# INFORMATION:
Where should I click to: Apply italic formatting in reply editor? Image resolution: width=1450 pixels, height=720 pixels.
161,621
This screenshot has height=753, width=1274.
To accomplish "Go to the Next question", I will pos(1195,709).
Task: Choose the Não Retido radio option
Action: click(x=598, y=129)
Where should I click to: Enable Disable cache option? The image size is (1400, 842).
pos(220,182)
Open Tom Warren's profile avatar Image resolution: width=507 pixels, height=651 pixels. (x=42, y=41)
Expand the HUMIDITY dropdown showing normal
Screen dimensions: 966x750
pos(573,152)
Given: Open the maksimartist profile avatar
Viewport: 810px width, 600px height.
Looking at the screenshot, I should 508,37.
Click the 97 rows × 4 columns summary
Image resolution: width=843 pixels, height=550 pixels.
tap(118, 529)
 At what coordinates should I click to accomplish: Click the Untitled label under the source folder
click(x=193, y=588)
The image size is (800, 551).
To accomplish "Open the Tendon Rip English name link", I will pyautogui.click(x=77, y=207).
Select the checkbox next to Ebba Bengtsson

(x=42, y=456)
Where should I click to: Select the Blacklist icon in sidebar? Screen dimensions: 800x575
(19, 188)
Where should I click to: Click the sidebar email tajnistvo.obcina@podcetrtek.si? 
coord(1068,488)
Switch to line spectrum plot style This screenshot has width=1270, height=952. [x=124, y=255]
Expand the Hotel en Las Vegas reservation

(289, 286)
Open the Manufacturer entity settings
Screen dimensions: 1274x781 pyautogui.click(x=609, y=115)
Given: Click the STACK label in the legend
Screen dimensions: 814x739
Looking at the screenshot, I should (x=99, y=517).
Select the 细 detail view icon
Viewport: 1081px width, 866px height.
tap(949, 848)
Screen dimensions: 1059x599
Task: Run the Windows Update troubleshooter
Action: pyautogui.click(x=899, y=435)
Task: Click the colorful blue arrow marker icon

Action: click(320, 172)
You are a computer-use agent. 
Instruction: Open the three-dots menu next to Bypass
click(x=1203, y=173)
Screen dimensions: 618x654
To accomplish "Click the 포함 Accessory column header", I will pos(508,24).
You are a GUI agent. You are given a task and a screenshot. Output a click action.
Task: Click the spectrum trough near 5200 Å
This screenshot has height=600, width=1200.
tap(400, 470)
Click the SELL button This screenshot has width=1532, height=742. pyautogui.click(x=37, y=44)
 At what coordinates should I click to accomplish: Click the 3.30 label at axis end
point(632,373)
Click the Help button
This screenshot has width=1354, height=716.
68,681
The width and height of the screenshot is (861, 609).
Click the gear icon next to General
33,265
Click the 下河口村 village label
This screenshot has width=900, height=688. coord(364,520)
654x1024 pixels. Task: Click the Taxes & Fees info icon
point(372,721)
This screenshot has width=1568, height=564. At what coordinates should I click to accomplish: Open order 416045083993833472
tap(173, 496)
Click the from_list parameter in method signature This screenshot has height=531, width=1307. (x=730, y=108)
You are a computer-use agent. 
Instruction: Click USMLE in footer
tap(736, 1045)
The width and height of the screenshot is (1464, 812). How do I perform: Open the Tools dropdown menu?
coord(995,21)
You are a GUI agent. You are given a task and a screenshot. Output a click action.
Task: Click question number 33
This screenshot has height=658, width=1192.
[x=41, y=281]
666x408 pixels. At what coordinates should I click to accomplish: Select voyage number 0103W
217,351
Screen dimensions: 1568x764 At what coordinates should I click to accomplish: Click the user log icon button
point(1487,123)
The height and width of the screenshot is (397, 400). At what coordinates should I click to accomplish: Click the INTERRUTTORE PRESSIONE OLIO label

# INSTRUCTIONS FOR THE TASK:
Copy the material above, keeping every line exactly as it stands.

# RESPONSE:
Where should I click to: Apply italic formatting in reply editor? Image resolution: width=1450 pixels, height=720 pixels.
161,621
This screenshot has height=753, width=1274.
To accomplish "Go to the Next question", I will pos(1195,709).
Task: Choose the Não Retido radio option
Action: click(x=598, y=129)
Where should I click to: Enable Disable cache option? The image size is (1400, 842).
pos(220,182)
Open Tom Warren's profile avatar Image resolution: width=507 pixels, height=651 pixels. (x=42, y=41)
Expand the HUMIDITY dropdown showing normal
Screen dimensions: 966x750
pos(573,152)
Given: Open the maksimartist profile avatar
Viewport: 810px width, 600px height.
Looking at the screenshot, I should 508,37.
Click the 97 rows × 4 columns summary
Image resolution: width=843 pixels, height=550 pixels.
tap(118, 529)
 At what coordinates should I click to accomplish: Click the Untitled label under the source folder
click(x=193, y=588)
The image size is (800, 551).
To accomplish "Open the Tendon Rip English name link", I will pyautogui.click(x=77, y=207).
Select the checkbox next to Ebba Bengtsson

(x=42, y=456)
Where should I click to: Select the Blacklist icon in sidebar? Screen dimensions: 800x575
(19, 188)
Where should I click to: Click the sidebar email tajnistvo.obcina@podcetrtek.si? 
coord(1068,488)
Switch to line spectrum plot style This screenshot has width=1270, height=952. [x=124, y=255]
Expand the Hotel en Las Vegas reservation

(289, 286)
Open the Manufacturer entity settings
Screen dimensions: 1274x781 pyautogui.click(x=609, y=115)
Given: Click the STACK label in the legend
Screen dimensions: 814x739
Looking at the screenshot, I should (x=99, y=517).
Select the 细 detail view icon
Viewport: 1081px width, 866px height.
tap(949, 848)
Screen dimensions: 1059x599
Task: Run the Windows Update troubleshooter
Action: pyautogui.click(x=899, y=435)
Task: Click the colorful blue arrow marker icon

Action: click(320, 172)
You are a computer-use agent. 
Instruction: Open the three-dots menu next to Bypass
click(x=1203, y=173)
Screen dimensions: 618x654
To accomplish "Click the 포함 Accessory column header", I will pos(508,24).
You are a GUI agent. You are given a task and a screenshot. Output a click action.
Task: Click the spectrum trough near 5200 Å
This screenshot has height=600, width=1200.
tap(400, 470)
Click the SELL button This screenshot has width=1532, height=742. pyautogui.click(x=37, y=44)
 At what coordinates should I click to accomplish: Click the 3.30 label at axis end
point(632,373)
Click the Help button
This screenshot has width=1354, height=716.
68,681
The width and height of the screenshot is (861, 609).
Click the gear icon next to General
33,265
Click the 下河口村 village label
This screenshot has width=900, height=688. coord(364,520)
654x1024 pixels. Task: Click the Taxes & Fees info icon
point(372,721)
This screenshot has width=1568, height=564. At what coordinates should I click to accomplish: Open order 416045083993833472
tap(173, 496)
Click the from_list parameter in method signature This screenshot has height=531, width=1307. (x=730, y=108)
You are a computer-use agent. 
Instruction: Click USMLE in footer
tap(736, 1045)
The width and height of the screenshot is (1464, 812). How do I perform: Open the Tools dropdown menu?
coord(995,21)
You are a GUI agent. You are given a task and a screenshot. Output a click action.
Task: Click question number 33
This screenshot has height=658, width=1192.
[x=41, y=281]
666x408 pixels. At what coordinates should I click to accomplish: Select voyage number 0103W
217,351
Screen dimensions: 1568x764 At what coordinates should I click to accomplish: Click the user log icon button
point(1487,123)
The height and width of the screenshot is (397, 400). At what coordinates should I click to accomplish: Click the INTERRUTTORE PRESSIONE OLIO label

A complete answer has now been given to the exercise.